*Passage fourni*.
Ce n’eſt pas de ces ſortes de perſonnes dont il eſt ici queſtion. Je parle, par exemple, de Pierre reſſuſcité par Staniſlas pour quelques heures, de ces perſonnes dont j’ai parlé dans le Traité ſur l’apparition des Eſprits, qui ont apparu, parlé & découvert des choſes cachées, & dont la Réſurrection n’a été que momentanée, & ſeulement pour manifeſter la puiſſance de Dieu, afin de rendre témoignage à la vérité & à l’innocence, ou de ſoûtenir la créance de l’Egliſe contre des hérétiques obſtinés, comme on en lit divers exemples.

*Entrées présentées*.

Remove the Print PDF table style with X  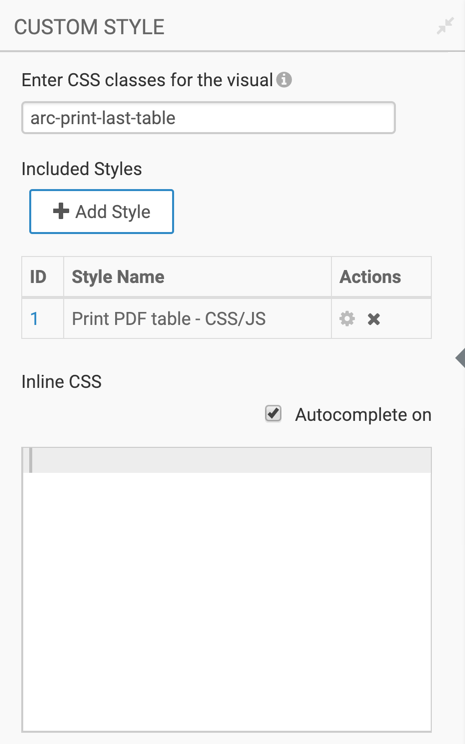(374, 319)
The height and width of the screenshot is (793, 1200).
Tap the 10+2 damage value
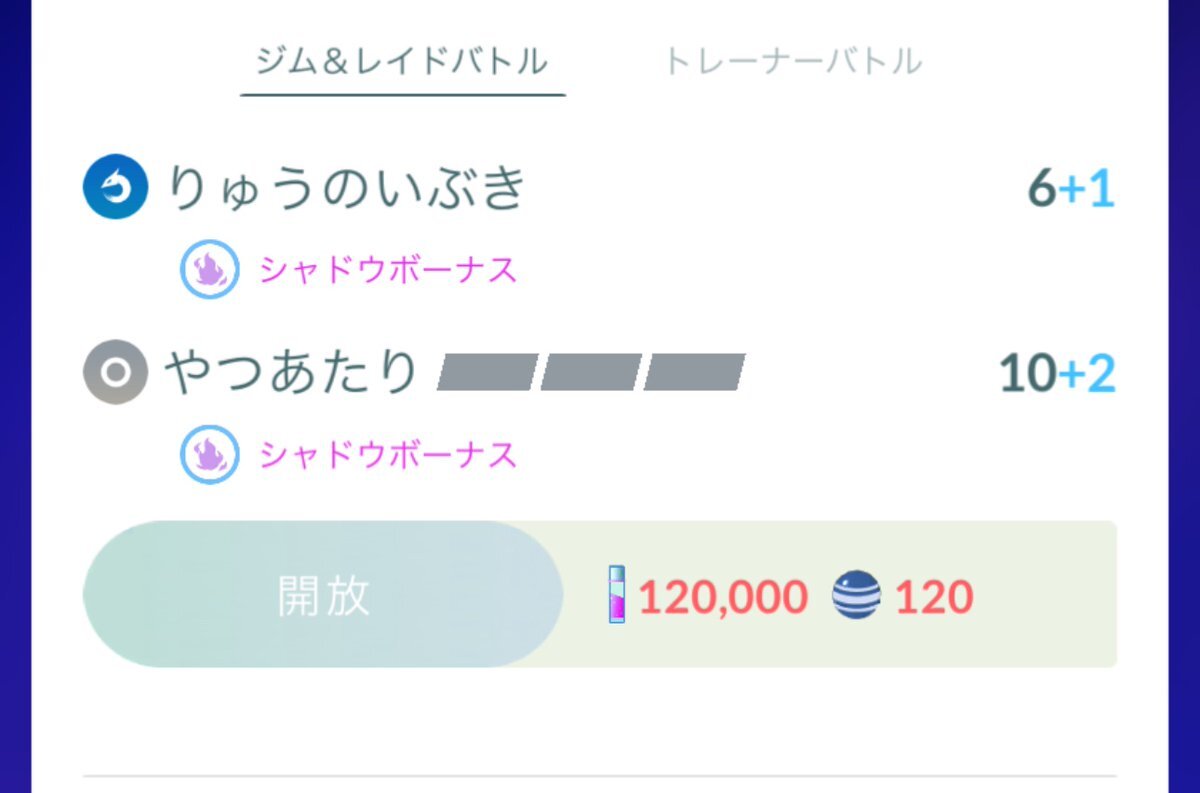coord(1057,373)
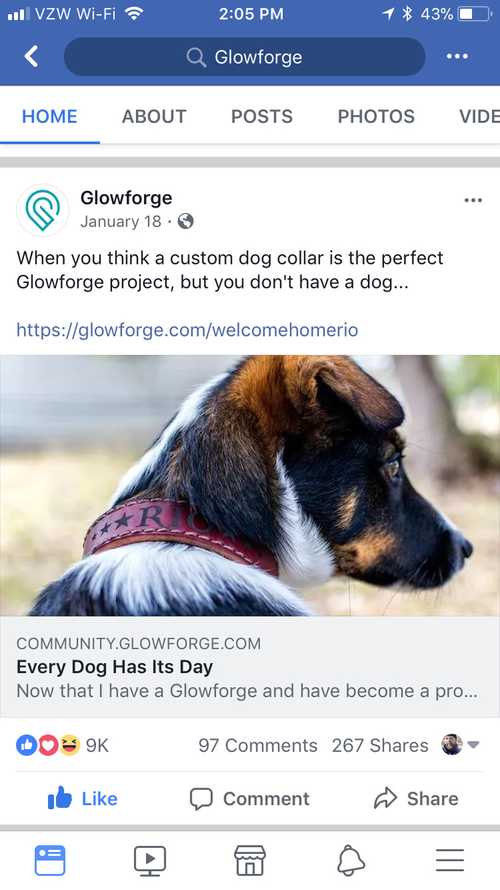Open the three-dot menu in search header
The height and width of the screenshot is (890, 500).
[x=457, y=56]
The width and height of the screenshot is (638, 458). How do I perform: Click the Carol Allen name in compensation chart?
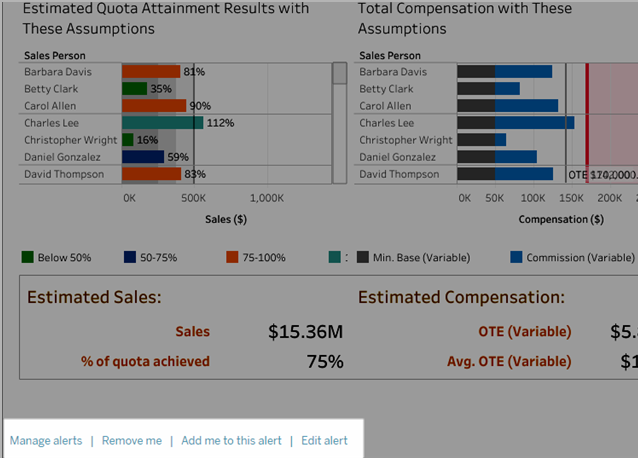pyautogui.click(x=385, y=106)
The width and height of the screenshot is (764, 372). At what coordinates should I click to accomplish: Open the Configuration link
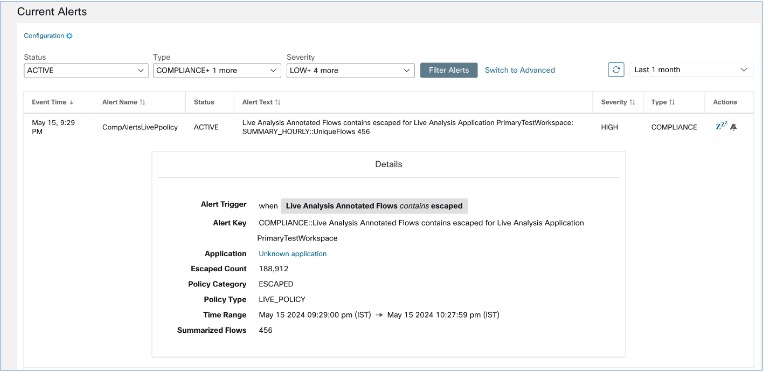[44, 36]

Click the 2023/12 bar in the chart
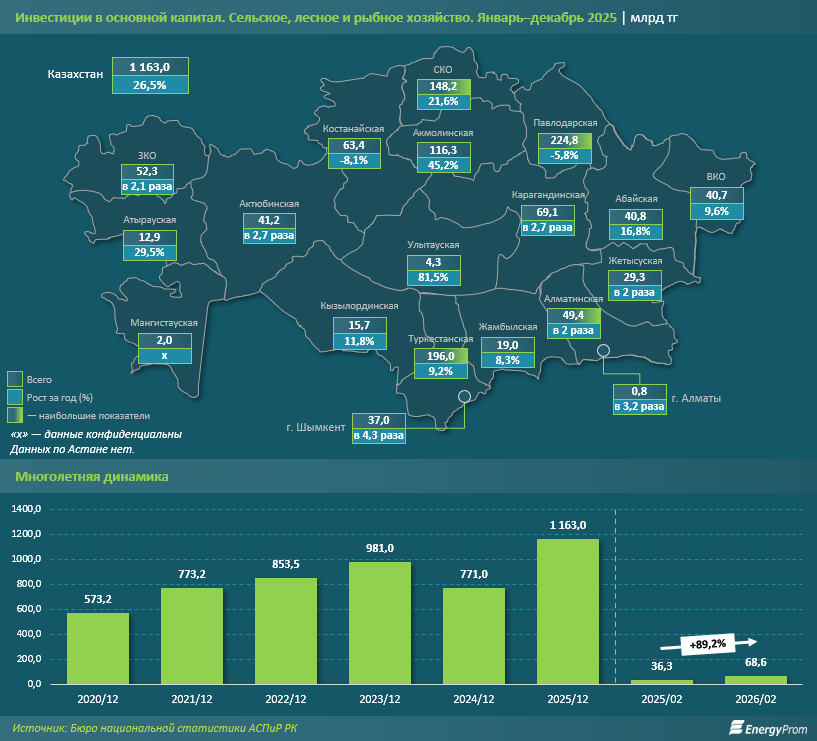[x=380, y=622]
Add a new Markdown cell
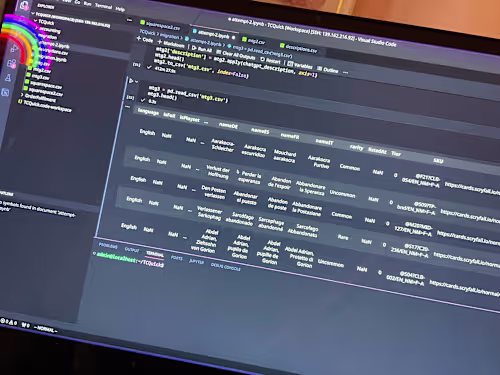 tap(171, 44)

*Consigne*.
Reproduisez le passage fourni en entier et à l'identique, en conservant son orthographe ancienne.

*Réponse*.
Ce n’eſt pas de ces ſortes de perſonnes dont il eſt ici queſtion. Je parle, par exemple, de Pierre reſſuſcité par Staniſlas pour quelques heures, de ces perſonnes dont j’ai parlé dans le Traité ſur l’apparition des Eſprits, qui ont apparu, parlé & découvert des choſes cachées, & dont la Réſurrection n’a été que momentanée, & ſeulement pour manifeſter la puiſſance de Dieu, afin de rendre témoignage à la vérité & à l’innocence, ou de ſoûtenir la créance de l’Egliſe contre des hérétiques obſtinés, comme on en lit divers exemples.